◆ TEXT BLOCK
Start of Block
British darts commentator

John McDonald (born 7 August 1960) is an English sports commentator and master of ceremonies. He is best known for his boxing and Professional Darts Corporation (PDC) commentary in the United Kingdom for various channels including ITV and Sky Sports.

==Life and career==
McDonald was born in London. He started his career as a paratrooper in the British Army. From 1976 and 1994, McDonald travelled around the world to report from important sports events.

McDonald initially worked as a boxing photographer, but in 1992, he began working as an MC and commentator. McDonald has commentated on multiple Darts World Championship games. Throughout his career, McDonald has commentated on boxing, snooker, fishing, poker, tennis, table-tennis and darts for Sky Sports and ITV both in the United Kingdom and abroad.

In an interview with the Darts Show podcast, McDonald once revealed a horrifying parachute accident when he worked as a paratrooper in the British Army; I started to kick out and I realised I couldn't lower the equipment and I was getting more and more tangled. I was literally feet from the ground at that point when someone went underneath me and stole the air from the parachute, it completely collapsed and then I fell about 70 foot, upside down, feet were still in the rigging lines. All the equipment is still on into the ground, I remember nothing. Woke up six weeks later in a military hospital, couldn't move a muscle, couldn't feel any part of my body apart from my face.
End of Block
◆ SUPPLIED MATERIAL
Start of Block
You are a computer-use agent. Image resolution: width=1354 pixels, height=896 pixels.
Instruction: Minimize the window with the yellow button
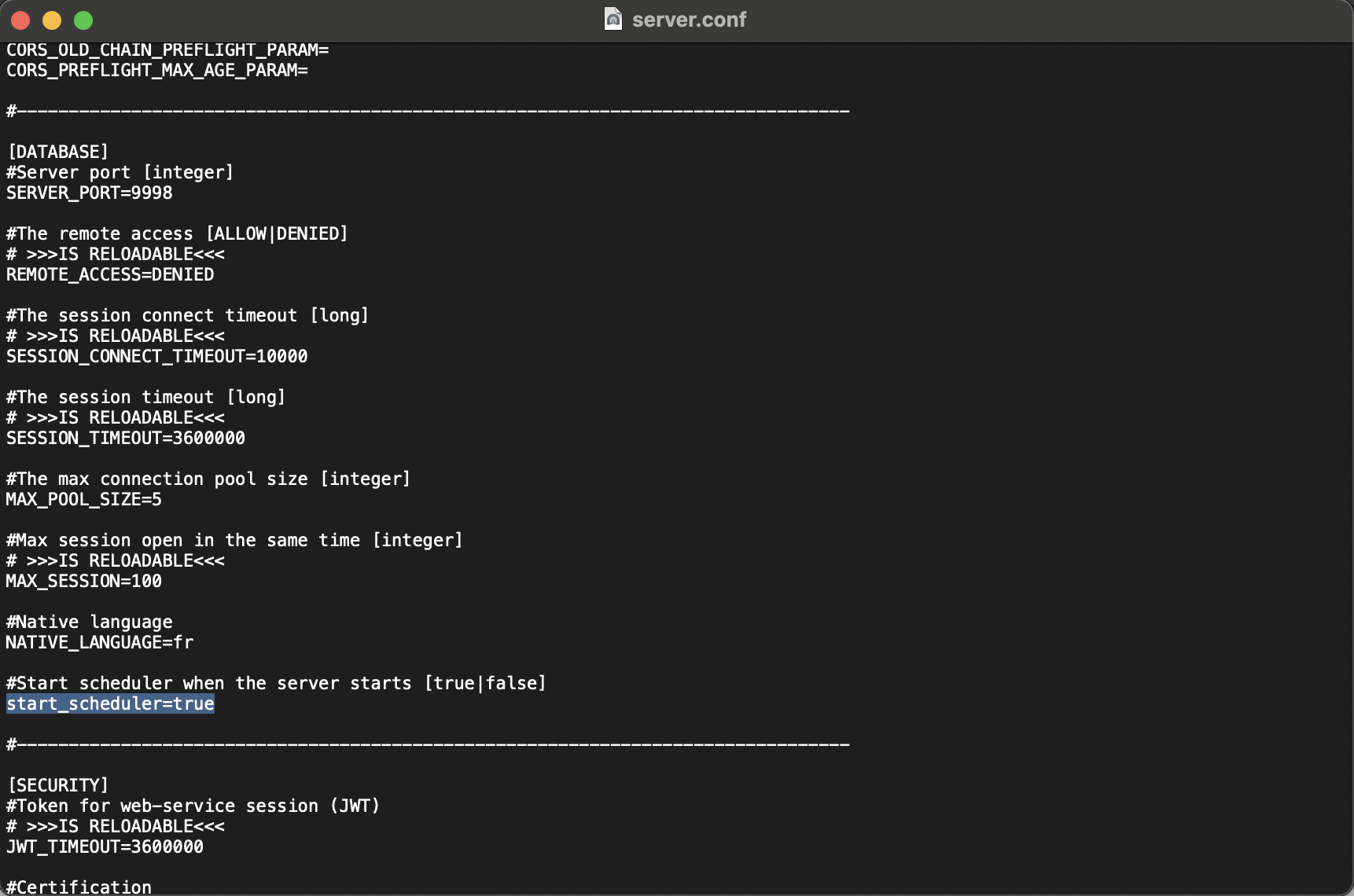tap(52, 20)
End of Block
Extend the article on commentator John McDonald, picking up after its last sentence.

◆ WRITTEN RESPONSE
After his time in the army, McDonald has been involved in organising for soldiers to attend sporting events, such as rugby or boxing matches. He also set up an organisation named Future Pathway, providing athletes and veterans free access to education.

In 2023, McDonald made headlines after accidentally announcing the wrong name for a darts player in the World Darts Championship. Darts player Keegan Brown was announced as Boris Krčmar.

In October 2025, it was announced that McDonald would retire from darts following the 2026 PDC World Darts Championship.